The Michigan Blood Bus was at the Davison campus on Wednesday, March 27 for the spring blood drive. Blood drives like the ones that Davison staff and students participated in make up 70% of donations that Michigan Blood receives. The Davison campus set out to collect 15 units of blood during the drive and came extremely close with 14 units actually collected.
In the US and Canada it is estimated that more than 4.5 million people will need a blood transfusion each year. The 14 units the Davison campus collected will go far, as each unit can save up to three lives. This means 42 lives could be saved due to the campus’ efforts.
Brad Warju from Michigan Blood visited campus prior to the event to offer useful information about donating blood. Anyone who is considering donating should be aware of how certain eligibility requirements, such as high enough iron levels and no recent travel abroad, could affect their ability to donate. It’s also important to note that donors should eat at least four hours beforehand, drink a lot of water, and avoid alcohol the day before donating.
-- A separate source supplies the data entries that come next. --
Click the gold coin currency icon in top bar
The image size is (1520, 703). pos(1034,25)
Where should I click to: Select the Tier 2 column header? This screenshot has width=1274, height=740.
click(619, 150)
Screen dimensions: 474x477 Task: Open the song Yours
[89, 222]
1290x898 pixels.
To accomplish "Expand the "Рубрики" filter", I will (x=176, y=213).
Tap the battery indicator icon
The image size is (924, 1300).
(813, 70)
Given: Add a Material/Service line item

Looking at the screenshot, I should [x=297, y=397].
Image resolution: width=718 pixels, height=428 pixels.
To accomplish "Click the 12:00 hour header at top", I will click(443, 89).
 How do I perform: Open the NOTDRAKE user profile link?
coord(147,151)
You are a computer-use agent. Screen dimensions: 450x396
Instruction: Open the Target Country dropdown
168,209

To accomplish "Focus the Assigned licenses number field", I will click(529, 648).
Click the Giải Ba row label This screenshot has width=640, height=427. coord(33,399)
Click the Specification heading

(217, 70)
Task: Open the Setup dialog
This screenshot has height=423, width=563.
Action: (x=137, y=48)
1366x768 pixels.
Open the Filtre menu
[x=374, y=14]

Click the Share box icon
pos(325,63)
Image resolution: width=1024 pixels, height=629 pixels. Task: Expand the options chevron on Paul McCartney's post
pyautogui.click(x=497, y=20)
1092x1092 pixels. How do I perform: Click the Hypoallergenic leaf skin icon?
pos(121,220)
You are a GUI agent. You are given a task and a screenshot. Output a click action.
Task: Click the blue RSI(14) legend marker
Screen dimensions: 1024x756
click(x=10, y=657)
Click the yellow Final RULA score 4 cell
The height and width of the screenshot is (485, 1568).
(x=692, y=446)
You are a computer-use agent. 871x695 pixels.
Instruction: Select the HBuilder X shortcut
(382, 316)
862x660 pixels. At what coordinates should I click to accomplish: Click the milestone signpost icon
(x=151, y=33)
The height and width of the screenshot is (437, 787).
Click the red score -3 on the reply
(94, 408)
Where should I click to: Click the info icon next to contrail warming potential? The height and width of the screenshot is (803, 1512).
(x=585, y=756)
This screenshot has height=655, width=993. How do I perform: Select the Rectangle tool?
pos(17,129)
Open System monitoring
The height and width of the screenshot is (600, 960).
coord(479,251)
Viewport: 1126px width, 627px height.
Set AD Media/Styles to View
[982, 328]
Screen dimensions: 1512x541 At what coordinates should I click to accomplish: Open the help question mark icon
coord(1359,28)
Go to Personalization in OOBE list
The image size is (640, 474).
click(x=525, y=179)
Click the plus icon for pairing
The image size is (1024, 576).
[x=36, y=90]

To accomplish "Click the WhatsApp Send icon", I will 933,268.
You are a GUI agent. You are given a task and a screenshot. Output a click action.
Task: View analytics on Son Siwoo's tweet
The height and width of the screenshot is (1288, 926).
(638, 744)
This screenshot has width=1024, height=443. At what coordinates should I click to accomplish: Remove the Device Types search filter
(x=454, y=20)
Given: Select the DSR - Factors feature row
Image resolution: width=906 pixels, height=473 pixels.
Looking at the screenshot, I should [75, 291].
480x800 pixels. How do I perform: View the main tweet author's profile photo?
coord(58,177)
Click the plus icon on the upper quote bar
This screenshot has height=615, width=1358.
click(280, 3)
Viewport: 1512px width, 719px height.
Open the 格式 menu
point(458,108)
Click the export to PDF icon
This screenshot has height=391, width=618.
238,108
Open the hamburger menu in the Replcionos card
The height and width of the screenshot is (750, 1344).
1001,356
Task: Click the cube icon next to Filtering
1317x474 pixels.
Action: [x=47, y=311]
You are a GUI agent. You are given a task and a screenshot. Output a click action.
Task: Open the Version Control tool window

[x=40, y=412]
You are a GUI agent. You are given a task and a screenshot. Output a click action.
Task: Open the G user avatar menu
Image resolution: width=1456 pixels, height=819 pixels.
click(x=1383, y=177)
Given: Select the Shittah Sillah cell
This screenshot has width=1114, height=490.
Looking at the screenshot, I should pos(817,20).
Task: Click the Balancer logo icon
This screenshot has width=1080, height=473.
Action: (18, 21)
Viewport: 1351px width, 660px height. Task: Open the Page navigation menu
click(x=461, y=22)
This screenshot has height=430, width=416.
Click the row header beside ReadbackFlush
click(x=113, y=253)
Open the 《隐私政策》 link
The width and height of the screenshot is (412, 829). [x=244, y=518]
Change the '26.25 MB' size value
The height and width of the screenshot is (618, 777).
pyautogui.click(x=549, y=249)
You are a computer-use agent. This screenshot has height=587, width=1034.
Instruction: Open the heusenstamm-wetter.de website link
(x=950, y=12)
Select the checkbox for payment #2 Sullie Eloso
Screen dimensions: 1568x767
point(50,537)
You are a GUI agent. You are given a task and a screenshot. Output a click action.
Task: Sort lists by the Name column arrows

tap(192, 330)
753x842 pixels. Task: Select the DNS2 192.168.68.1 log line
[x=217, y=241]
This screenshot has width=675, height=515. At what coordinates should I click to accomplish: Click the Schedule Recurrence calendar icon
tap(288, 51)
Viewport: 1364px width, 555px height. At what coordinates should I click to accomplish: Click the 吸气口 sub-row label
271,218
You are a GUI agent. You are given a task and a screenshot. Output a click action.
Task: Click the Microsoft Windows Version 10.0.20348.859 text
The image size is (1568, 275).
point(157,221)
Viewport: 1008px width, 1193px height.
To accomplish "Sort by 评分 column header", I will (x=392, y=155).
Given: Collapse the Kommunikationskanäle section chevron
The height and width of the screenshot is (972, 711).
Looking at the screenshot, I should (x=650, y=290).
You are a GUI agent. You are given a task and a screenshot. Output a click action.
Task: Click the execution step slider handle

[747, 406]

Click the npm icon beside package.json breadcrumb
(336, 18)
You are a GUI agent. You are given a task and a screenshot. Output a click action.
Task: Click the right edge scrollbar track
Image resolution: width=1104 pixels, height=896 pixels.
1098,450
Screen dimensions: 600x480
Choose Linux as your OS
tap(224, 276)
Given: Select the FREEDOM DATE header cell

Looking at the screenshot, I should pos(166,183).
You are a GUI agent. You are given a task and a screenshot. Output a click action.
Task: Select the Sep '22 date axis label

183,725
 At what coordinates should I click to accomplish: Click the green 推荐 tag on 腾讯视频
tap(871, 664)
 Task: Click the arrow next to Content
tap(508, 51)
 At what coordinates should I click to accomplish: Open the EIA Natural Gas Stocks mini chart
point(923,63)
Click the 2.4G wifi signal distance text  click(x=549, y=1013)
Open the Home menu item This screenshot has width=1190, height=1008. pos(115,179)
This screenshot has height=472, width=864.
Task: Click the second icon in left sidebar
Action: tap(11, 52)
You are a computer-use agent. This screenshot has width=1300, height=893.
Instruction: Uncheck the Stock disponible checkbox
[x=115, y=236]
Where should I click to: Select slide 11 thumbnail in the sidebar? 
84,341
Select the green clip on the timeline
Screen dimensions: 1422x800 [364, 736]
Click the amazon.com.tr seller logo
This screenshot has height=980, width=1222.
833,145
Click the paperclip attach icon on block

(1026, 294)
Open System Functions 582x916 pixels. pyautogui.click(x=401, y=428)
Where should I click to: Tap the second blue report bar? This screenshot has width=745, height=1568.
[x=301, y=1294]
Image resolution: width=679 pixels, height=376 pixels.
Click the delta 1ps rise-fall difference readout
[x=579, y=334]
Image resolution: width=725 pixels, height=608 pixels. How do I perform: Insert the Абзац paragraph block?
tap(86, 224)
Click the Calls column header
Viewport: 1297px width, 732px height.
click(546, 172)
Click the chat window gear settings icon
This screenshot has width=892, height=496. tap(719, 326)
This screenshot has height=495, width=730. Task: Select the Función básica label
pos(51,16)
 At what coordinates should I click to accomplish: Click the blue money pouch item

The Davison campus decided to make things a little more interesting by using the blood drive to help determine whose blood was “better.” Assistant Director of Admissions, Denise Wisman, and Dane Cobb, Career Development Representative, put their blood types to the test. Denise has O- blood, while Dane has AB-, both of which are universal blood types. However, because Dane’s blood type is rarer, the Michigan Blood staff declared Denise’s blood the “winner” because her blood can be used by all. Dane did not accept defeat gracefully, insisting that he was clearly the winner because of his rare blood type.
During the blood drive, students and staff participated in high numbers. The Pharmacy Tech class had the highest participation. Fourteen donations were collected. Eleven of the participants were first-time donors. As the Davison campus participates in blood drives regularly, they are providing an invaluable service to their community.